- _Text for analysis_
African Union: To fight drug abuse, focus on treatment
The stress on policing has hurt the poor and marginalized, while creating a rich, powerful criminal market, says AU official
By Shu’eib Hassen
CAPE TOWN, South Africa (AA) – Antidrug strategies on the African continent should focus more on reducing demand, while also integrating with efforts to restrict supply, said an African Union official Wednesday.e are shifting now towards drug demand reduction, which focuses on the treatment of drug users,” African Union (AU) Director of Social Affairs Olawale Maiyegun told Anadolu Agency at a five-day AU gathering on drug abuse in Cape Town. “With the exception of South Africa, the continent has inadequate treatment facilities.”
Representatives from 42 African countries reported on progress and strategies against drug abuse at the gathering in Cape Town.
According to a 2015 African Union report, to date most African countries have instead focused their resources primarily on reducing the drug supply, meaning the policing of narcotics.
Maiyegun said, “These policies have led to serious unintended consequences and often disproportionately impact the poor and marginalized, while creating a rich and powerful criminal market that undermines the security of states.”
He told AU representatives that policing and treatment strategies need to integrate their efforts in order to effectively eradicate narcotics on the continent.

- _Supplied material_
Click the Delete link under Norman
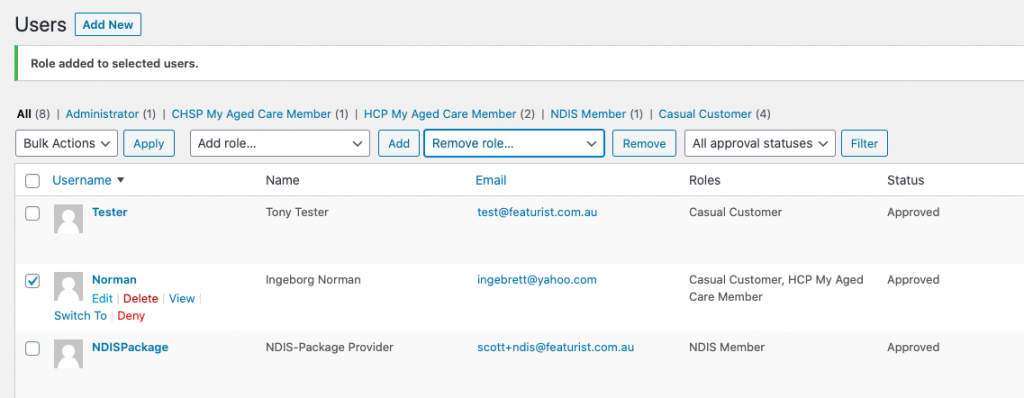 140,299
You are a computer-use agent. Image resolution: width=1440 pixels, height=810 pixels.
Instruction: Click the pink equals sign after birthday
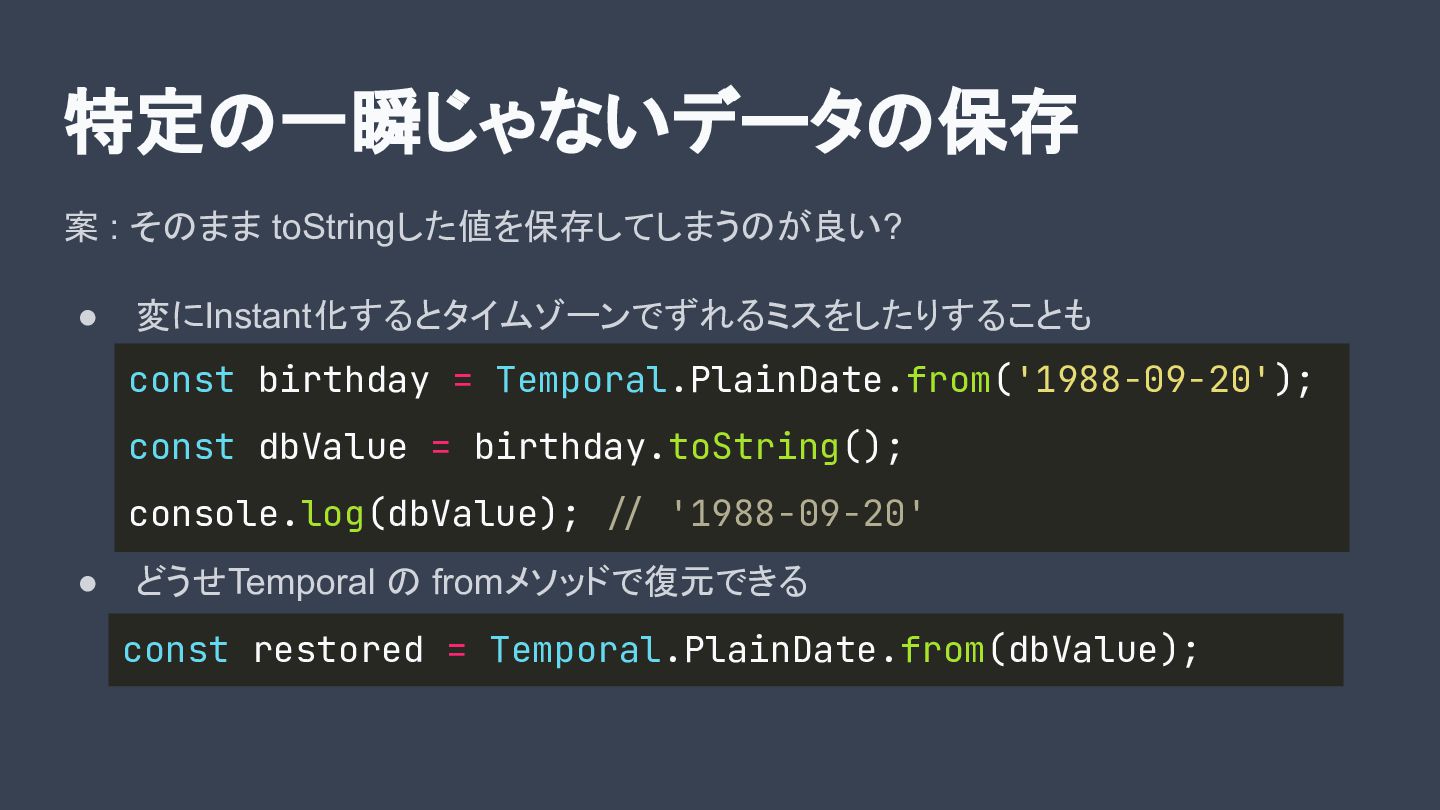click(x=462, y=380)
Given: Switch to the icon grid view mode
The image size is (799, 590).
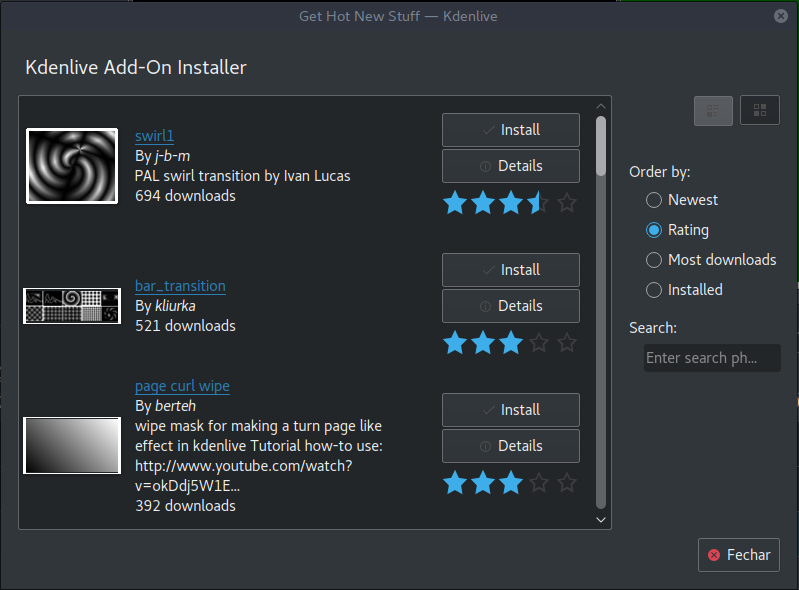Looking at the screenshot, I should pos(760,110).
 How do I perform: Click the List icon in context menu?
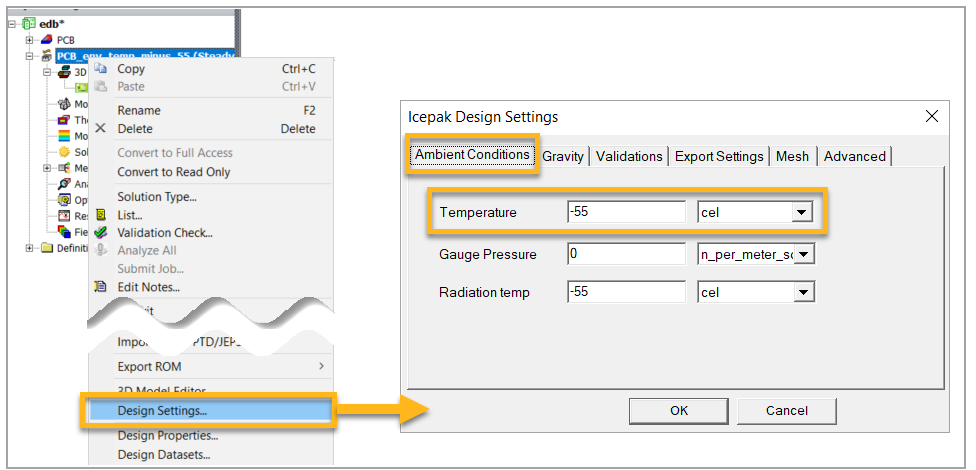pyautogui.click(x=100, y=215)
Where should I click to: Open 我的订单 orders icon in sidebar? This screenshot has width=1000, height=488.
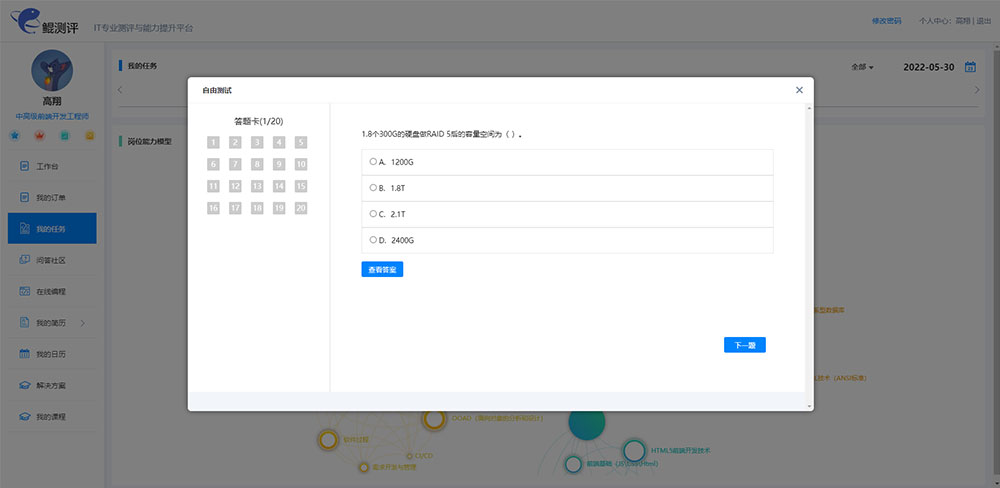click(x=26, y=198)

- _Work task 1_
In the article on African Union drug policy, how many African countries sent representatives to the gathering in Cape Town?
- _Work task 2_
Copy from the article on African Union drug policy the passage starting at "According to a" and ending at "policing of narcotics.".
- _Work task 3_
Write the next part of the article on African Union drug policy, picking up after its final sentence.

- _Answer box 1_
42

- _Answer box 2_
According to a 2015 African Union report, to date most African countries have instead focused their resources primarily on reducing the drug supply, meaning the policing of narcotics.

- _Answer box 3_
“We need policing. We cannot ignore that there are drugs produced on our land. African governments need policy frameworks to recognize drug users as victims of these criminals that need treatment,” he said.
The United Nations Office on Drugs and Crime’s 2015 World Drug Report found that 1 in 18 people in Africa suffer from drug-user disorders, more than triple the number in Western and Central Europe.
Nadine Burnhams, senior scientist at South Africa’s Medical Research Council, found that African states are not on par with UN standards for data capturing on drug treatment and policing.
In an effort to remedy this, the African Union’s Drug Epidemiology Project was launched this year through the end of 2017.
“The Drug Epidemiology Project will set proper strategies and methods for gathering and retrieving the necessary data to update policy frameworks of African countries,” AU Drug Control representative Jane-Marie Ongolo told Anadolu Agency.
The AU meeting resolved that to significantly address Africa’s drug crisis, epidemiology networks need to be created at national levels in each African country and then report to a central hub within the AU.